4. Three key guiding principles for customers
“The first is how are they deriving the highest level of productivity from the assets that they have employed to compete in the marketplace—whether that’s people, software, cloud capabilities, infrastructure capabilities, and their supply chain?
“The second is how they actually get value creation from that: how does the work with all of those components, all of those raw materials, if you like, deliver value for their customers and their shareholders?
“But the third area is the actual controls: what controls do they have to be adherent, but also to still operate in a way that they’re getting the optimal level of productivity and value creation? And the thesis that we’ve been working on and started with and has proven to be completely correct is the ability to actually get a productivity and value creation at a very quick pace can be either impeded or accelerated by how thoughtful you are about the controls that you have to live within. Therefore working with a platform, which is IBM’s platform for regulated industries, where we built these controls in from the outset, means that’s one element of the three legged stool you don’t have to worry about.”

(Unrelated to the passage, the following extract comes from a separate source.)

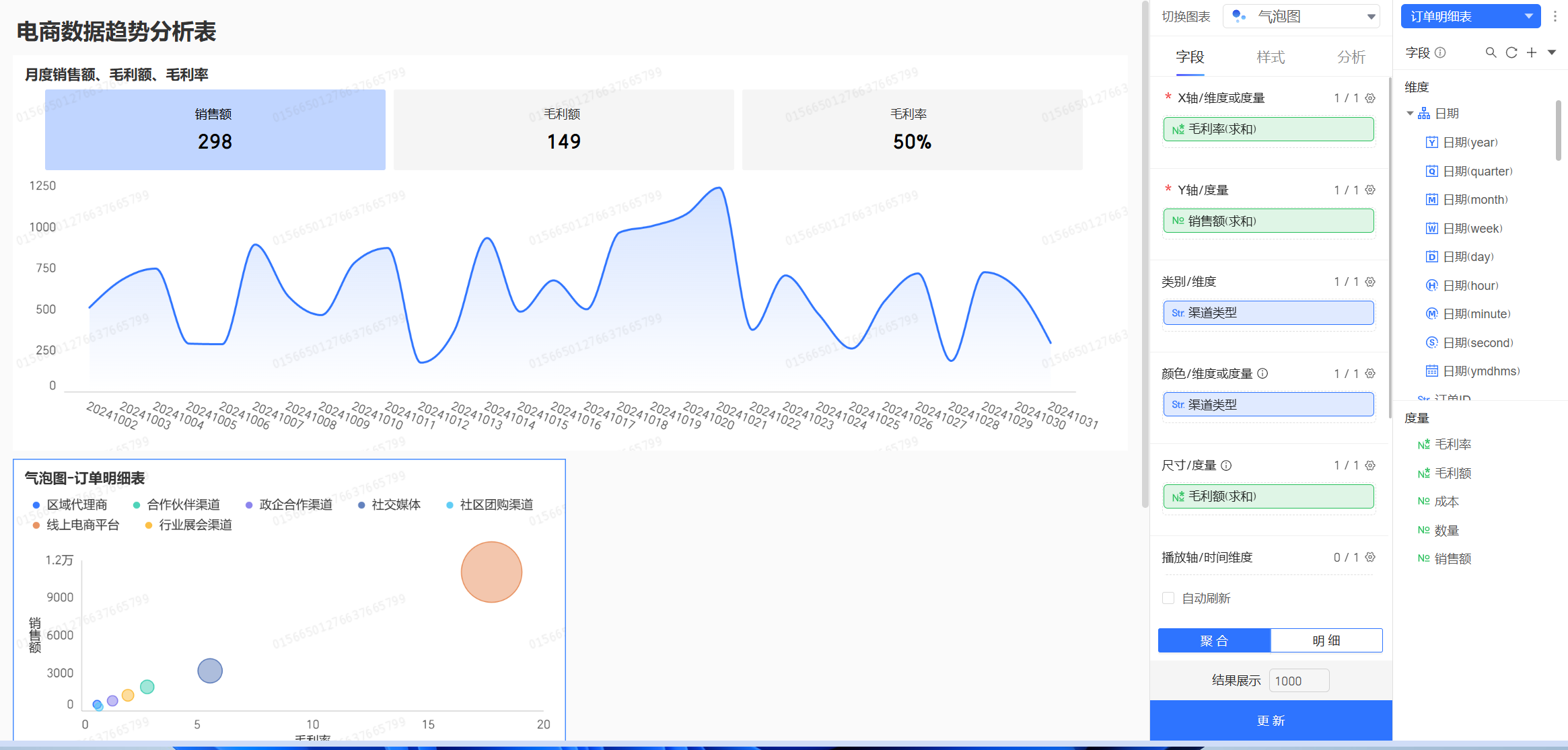Click the orange 线上电商平台 bubble
1568x750 pixels.
[491, 572]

With those 70-plus financial institutions working very closely with IBM Cloud on these three guiding principles, IBM is able to be “working within the wisdom of crowds—and also of wisdom of clouds—because we’re actually taking the community control frameworks and therefore everything gets a little bit better based upon the different risk postures institutions have.”
5. Customers deserve—and demand—open clouds
“The final point around this is at no point has IBM declared that this will be a proprietary advantage that we have, that you can only get these control rules from IBM’s cloud. We’ve always had the design philosophy that the world will be hybrid and multi-cloud, and therefore the capabilities that we provide can extend to other cloud providers and those extend to other cloud providers, and also extend to your on-premises environments.
“To meet this design philosophy, the strategy that CEO Arvind Krishna has established includes a capability called IBM Satellite, which allows customers to build once and run anywhere, which helps with a regulatory concern around interoperability and portability, particularly in the event of an IT operational issue or a cybersecurity issue. But it also means that customers can do with cloud what they’ve always done on-premise, which is to make decisions as to where they place their workloads relative to the risk posture of the actual supporting business processes.”
Final thoughts
It all sounds great—as I’ve said before, Boville is a gifted speaker and makes a very compelling case. But at a point, IBM needs to convert that eloquence into customer wins and rising revenue or else that large and extremely aggressive cohort of other major cloud providers will find ways to erode the unique advantages IBM now has.
From a purely technological perspective, someone could make the argument that such a time will never come. But the business world is not governed by “purely technological perspectives”; rather, it’s governed by business imperatives.
And to meet those imperatives, business leaders want to go with the winners.
So IBM needs to prove that it is a winner in not only cloud strategy but also in the cloud marketplace.